A momentous occasion was had last night, slicing into Brothers & Sisters for a full hour or so of news. Well some of it was news and the rest was idiots babbling about things they know nothing about. Once I picked up the basics, I flipped over to re-runs of Ugly Betty and wished the Economist had shown up on time on Friday. American news is idiocy writ large, at least the televised version. CNN insults my intelligence, and local news is far, far worse.
It is good to catch a killer, and I can see the argument for death in battle, as I can see no other outcome, and to ask our men and women in arms to change the rules on the ground with an enemy that does not respect the laws of war is a step too far. Yet I am not naive enough to believe that the death of one man, whose ability to rally people to his cause diminished every minute since his greatest act of destruction. He never took to his own the seminal cause that actually unites a disparate and contentious Umma or Arabs of any confessional orientation, that of Palestine. He barely flirted with the idea, which was to Palestine’s benefit and his own organization’s detriment.
The “Arab Spring” gives me hope. Israel never had truly peaceful neighbors, it had neighbors bought off, or dictators bought off. It’s hard for Americans to understand, but even its own allies and friends become extremely prickly when bullied or their governments seen to be responsive to 1600 Penn more than their own people. It is well past time to engage as an honest partner.
It is not where we now find ourselves, in the midst of winding down a war that was ill-advised and foolish, one that we (all of us, ISAF included) could have brought farther along, to a better end, and one we are only somewhat engaged in, but rather where we go from here.
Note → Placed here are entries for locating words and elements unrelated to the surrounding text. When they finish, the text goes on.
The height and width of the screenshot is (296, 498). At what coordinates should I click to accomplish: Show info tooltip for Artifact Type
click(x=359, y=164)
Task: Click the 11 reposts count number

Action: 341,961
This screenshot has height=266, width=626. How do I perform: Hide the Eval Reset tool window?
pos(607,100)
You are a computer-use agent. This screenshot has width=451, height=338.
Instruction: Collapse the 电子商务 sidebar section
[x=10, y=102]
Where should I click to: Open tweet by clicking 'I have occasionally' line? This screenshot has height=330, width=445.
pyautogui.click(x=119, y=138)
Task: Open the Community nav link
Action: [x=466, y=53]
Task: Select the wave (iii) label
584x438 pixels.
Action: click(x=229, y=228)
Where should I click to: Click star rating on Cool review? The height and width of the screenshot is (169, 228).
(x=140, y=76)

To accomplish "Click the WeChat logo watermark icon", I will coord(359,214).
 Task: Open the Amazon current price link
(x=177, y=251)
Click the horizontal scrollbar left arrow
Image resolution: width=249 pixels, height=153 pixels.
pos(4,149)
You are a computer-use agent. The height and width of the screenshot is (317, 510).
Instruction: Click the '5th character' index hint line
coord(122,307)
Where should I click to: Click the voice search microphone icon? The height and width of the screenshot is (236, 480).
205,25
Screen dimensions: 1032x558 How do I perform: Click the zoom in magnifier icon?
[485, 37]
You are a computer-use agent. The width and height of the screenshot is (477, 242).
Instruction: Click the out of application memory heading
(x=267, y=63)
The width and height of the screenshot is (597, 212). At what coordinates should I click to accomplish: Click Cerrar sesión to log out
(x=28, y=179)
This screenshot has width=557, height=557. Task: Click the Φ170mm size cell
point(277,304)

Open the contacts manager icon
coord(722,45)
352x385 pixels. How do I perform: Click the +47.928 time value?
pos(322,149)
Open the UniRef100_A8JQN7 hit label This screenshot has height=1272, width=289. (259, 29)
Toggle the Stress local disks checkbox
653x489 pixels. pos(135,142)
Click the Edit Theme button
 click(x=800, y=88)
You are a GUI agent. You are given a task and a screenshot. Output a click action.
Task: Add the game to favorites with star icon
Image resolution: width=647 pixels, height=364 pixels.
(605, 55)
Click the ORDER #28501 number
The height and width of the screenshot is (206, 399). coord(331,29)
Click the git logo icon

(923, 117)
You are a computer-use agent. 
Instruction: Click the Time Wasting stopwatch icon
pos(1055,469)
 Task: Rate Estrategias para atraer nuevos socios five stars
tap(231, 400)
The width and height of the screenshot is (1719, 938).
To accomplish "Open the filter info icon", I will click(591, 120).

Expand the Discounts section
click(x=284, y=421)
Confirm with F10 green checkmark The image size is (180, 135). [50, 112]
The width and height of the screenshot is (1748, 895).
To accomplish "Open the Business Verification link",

It is well past time to engage on the question of Palestine. I believe that that Gordian knot’s solution would rid us both of the oxygen that feeds much of the terrorism the US and the West faces, but also the kindling that supports repressive dictatorships. We must still juggle Afghanistan, we cannot leave with matters half finished, even as frustrating as the leadership is. We must continue to enforce, as best we can, a support for good governance and driving corruption out; corruption is what feeds the Taliban, and in truth any movement that has a brand of “swift justice” as its selling point. I believe one must always finish what one starts, no matter how difficult and painful it is.